▶ Task objective:
These records must be written out again exactly.

▶ Material to process:
****
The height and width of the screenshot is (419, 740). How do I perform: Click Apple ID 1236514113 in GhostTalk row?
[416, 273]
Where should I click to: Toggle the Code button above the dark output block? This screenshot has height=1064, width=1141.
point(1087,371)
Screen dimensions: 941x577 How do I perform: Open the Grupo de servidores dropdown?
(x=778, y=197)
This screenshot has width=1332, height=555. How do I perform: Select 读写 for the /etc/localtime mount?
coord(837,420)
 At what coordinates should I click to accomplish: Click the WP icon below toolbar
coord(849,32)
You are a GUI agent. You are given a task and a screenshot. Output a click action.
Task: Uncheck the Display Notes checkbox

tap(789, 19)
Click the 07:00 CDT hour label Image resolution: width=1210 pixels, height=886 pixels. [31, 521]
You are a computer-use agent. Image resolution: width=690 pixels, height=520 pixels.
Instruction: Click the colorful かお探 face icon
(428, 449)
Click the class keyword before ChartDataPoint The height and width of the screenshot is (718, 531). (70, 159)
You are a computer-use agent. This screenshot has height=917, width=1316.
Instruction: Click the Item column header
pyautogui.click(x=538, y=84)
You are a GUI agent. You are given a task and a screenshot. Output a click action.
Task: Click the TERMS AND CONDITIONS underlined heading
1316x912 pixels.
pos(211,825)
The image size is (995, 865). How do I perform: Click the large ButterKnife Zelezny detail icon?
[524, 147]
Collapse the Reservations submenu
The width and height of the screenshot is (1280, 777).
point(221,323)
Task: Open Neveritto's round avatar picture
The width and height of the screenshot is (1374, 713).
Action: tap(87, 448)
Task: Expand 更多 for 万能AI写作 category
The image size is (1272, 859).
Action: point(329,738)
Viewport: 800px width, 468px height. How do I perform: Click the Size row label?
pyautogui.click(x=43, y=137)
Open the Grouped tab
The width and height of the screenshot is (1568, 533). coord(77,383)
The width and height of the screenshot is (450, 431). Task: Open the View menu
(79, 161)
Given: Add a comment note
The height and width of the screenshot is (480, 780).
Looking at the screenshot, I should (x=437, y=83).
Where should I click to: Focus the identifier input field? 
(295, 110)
****
▶ Exercise result:
The height and width of the screenshot is (419, 740). How do I perform: Click Apple ID 1236514113 in GhostTalk row?
[416, 273]
Where should I click to: Toggle the Code button above the dark output block? This screenshot has height=1064, width=1141.
point(1087,371)
Screen dimensions: 941x577 How do I perform: Open the Grupo de servidores dropdown?
(x=778, y=197)
This screenshot has width=1332, height=555. How do I perform: Select 读写 for the /etc/localtime mount?
coord(837,420)
 At what coordinates should I click to accomplish: Click the WP icon below toolbar
coord(849,32)
You are a GUI agent. You are given a task and a screenshot. Output a click action.
Task: Uncheck the Display Notes checkbox

tap(789, 19)
Click the 07:00 CDT hour label Image resolution: width=1210 pixels, height=886 pixels. [31, 521]
You are a computer-use agent. Image resolution: width=690 pixels, height=520 pixels.
Instruction: Click the colorful かお探 face icon
(428, 449)
Click the class keyword before ChartDataPoint The height and width of the screenshot is (718, 531). (70, 159)
You are a computer-use agent. This screenshot has height=917, width=1316.
Instruction: Click the Item column header
pyautogui.click(x=538, y=84)
You are a GUI agent. You are given a task and a screenshot. Output a click action.
Task: Click the TERMS AND CONDITIONS underlined heading
1316x912 pixels.
pos(211,825)
The image size is (995, 865). How do I perform: Click the large ButterKnife Zelezny detail icon?
[524, 147]
Collapse the Reservations submenu
The width and height of the screenshot is (1280, 777).
point(221,323)
Task: Open Neveritto's round avatar picture
The width and height of the screenshot is (1374, 713).
Action: tap(87, 448)
Task: Expand 更多 for 万能AI写作 category
The image size is (1272, 859).
Action: point(329,738)
Viewport: 800px width, 468px height. How do I perform: Click the Size row label?
pyautogui.click(x=43, y=137)
Open the Grouped tab
The width and height of the screenshot is (1568, 533). coord(77,383)
The width and height of the screenshot is (450, 431). Task: Open the View menu
(79, 161)
Given: Add a comment note
The height and width of the screenshot is (480, 780).
Looking at the screenshot, I should (x=437, y=83).
Where should I click to: Focus the identifier input field? 
(295, 110)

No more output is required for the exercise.